** DATA EXTRACT follows **

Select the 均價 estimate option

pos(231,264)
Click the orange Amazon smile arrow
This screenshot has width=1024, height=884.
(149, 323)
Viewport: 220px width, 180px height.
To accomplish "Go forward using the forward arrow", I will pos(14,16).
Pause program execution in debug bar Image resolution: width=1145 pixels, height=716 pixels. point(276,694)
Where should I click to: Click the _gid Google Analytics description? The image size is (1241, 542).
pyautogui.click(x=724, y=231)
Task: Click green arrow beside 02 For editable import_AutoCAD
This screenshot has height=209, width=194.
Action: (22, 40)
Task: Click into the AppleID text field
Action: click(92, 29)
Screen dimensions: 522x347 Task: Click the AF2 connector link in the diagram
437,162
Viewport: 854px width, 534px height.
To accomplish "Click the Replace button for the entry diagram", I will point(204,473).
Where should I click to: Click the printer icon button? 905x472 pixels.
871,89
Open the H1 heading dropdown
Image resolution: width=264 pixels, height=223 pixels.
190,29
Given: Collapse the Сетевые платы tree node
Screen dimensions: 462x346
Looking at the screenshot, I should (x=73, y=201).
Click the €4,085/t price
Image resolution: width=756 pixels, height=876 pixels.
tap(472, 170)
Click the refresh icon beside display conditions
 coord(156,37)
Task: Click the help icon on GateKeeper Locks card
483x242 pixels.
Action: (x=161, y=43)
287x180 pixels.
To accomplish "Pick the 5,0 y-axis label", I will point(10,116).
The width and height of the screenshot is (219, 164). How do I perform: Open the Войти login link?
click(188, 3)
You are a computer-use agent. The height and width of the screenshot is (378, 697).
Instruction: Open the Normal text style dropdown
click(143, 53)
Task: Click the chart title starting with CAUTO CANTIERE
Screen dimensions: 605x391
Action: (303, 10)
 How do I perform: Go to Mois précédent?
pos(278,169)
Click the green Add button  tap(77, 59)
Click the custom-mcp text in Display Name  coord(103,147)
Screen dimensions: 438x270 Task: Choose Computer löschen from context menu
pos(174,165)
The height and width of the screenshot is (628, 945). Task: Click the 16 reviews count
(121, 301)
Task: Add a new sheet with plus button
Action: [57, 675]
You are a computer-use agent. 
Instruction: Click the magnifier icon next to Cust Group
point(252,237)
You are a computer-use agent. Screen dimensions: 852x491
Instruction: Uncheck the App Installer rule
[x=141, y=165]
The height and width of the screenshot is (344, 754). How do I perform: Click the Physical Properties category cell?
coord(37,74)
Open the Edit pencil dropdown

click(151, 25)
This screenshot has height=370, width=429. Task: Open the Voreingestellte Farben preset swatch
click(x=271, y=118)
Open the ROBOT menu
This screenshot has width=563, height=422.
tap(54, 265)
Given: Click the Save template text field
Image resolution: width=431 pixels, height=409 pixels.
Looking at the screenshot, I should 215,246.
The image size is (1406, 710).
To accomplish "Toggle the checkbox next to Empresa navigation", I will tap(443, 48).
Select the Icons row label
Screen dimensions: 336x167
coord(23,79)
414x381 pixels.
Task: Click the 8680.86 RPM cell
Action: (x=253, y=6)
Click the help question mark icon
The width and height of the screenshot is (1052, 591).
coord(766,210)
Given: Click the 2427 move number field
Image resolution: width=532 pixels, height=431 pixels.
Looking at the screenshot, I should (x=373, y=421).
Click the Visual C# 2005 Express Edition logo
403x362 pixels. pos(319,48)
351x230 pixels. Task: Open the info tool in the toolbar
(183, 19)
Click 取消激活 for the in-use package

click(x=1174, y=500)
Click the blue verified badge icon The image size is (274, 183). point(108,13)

** End of DATA EXTRACT **

- EXERCISE:
Write out the data once more, word for word.

- SOLUTION TO THIS TASK:
Select the 均價 estimate option

pos(231,264)
Click the orange Amazon smile arrow
This screenshot has width=1024, height=884.
(149, 323)
Viewport: 220px width, 180px height.
To accomplish "Go forward using the forward arrow", I will pos(14,16).
Pause program execution in debug bar Image resolution: width=1145 pixels, height=716 pixels. point(276,694)
Where should I click to: Click the _gid Google Analytics description? The image size is (1241, 542).
pyautogui.click(x=724, y=231)
Task: Click green arrow beside 02 For editable import_AutoCAD
This screenshot has height=209, width=194.
Action: (22, 40)
Task: Click into the AppleID text field
Action: click(92, 29)
Screen dimensions: 522x347 Task: Click the AF2 connector link in the diagram
437,162
Viewport: 854px width, 534px height.
To accomplish "Click the Replace button for the entry diagram", I will point(204,473).
Where should I click to: Click the printer icon button? 905x472 pixels.
871,89
Open the H1 heading dropdown
Image resolution: width=264 pixels, height=223 pixels.
190,29
Given: Collapse the Сетевые платы tree node
Screen dimensions: 462x346
Looking at the screenshot, I should (x=73, y=201).
Click the €4,085/t price
Image resolution: width=756 pixels, height=876 pixels.
tap(472, 170)
Click the refresh icon beside display conditions
 coord(156,37)
Task: Click the help icon on GateKeeper Locks card
483x242 pixels.
Action: (x=161, y=43)
287x180 pixels.
To accomplish "Pick the 5,0 y-axis label", I will point(10,116).
The width and height of the screenshot is (219, 164). How do I perform: Open the Войти login link?
click(188, 3)
You are a computer-use agent. The height and width of the screenshot is (378, 697).
Instruction: Open the Normal text style dropdown
click(143, 53)
Task: Click the chart title starting with CAUTO CANTIERE
Screen dimensions: 605x391
Action: (303, 10)
 How do I perform: Go to Mois précédent?
pos(278,169)
Click the green Add button  tap(77, 59)
Click the custom-mcp text in Display Name  coord(103,147)
Screen dimensions: 438x270 Task: Choose Computer löschen from context menu
pos(174,165)
The height and width of the screenshot is (628, 945). Task: Click the 16 reviews count
(121, 301)
Task: Add a new sheet with plus button
Action: [57, 675]
You are a computer-use agent. 
Instruction: Click the magnifier icon next to Cust Group
point(252,237)
You are a computer-use agent. Screen dimensions: 852x491
Instruction: Uncheck the App Installer rule
[x=141, y=165]
The height and width of the screenshot is (344, 754). How do I perform: Click the Physical Properties category cell?
coord(37,74)
Open the Edit pencil dropdown

click(151, 25)
This screenshot has height=370, width=429. Task: Open the Voreingestellte Farben preset swatch
click(x=271, y=118)
Open the ROBOT menu
This screenshot has width=563, height=422.
tap(54, 265)
Given: Click the Save template text field
Image resolution: width=431 pixels, height=409 pixels.
Looking at the screenshot, I should 215,246.
The image size is (1406, 710).
To accomplish "Toggle the checkbox next to Empresa navigation", I will tap(443, 48).
Select the Icons row label
Screen dimensions: 336x167
coord(23,79)
414x381 pixels.
Task: Click the 8680.86 RPM cell
Action: (x=253, y=6)
Click the help question mark icon
The width and height of the screenshot is (1052, 591).
coord(766,210)
Given: Click the 2427 move number field
Image resolution: width=532 pixels, height=431 pixels.
Looking at the screenshot, I should (x=373, y=421).
Click the Visual C# 2005 Express Edition logo
403x362 pixels. pos(319,48)
351x230 pixels. Task: Open the info tool in the toolbar
(183, 19)
Click 取消激活 for the in-use package

click(x=1174, y=500)
Click the blue verified badge icon The image size is (274, 183). point(108,13)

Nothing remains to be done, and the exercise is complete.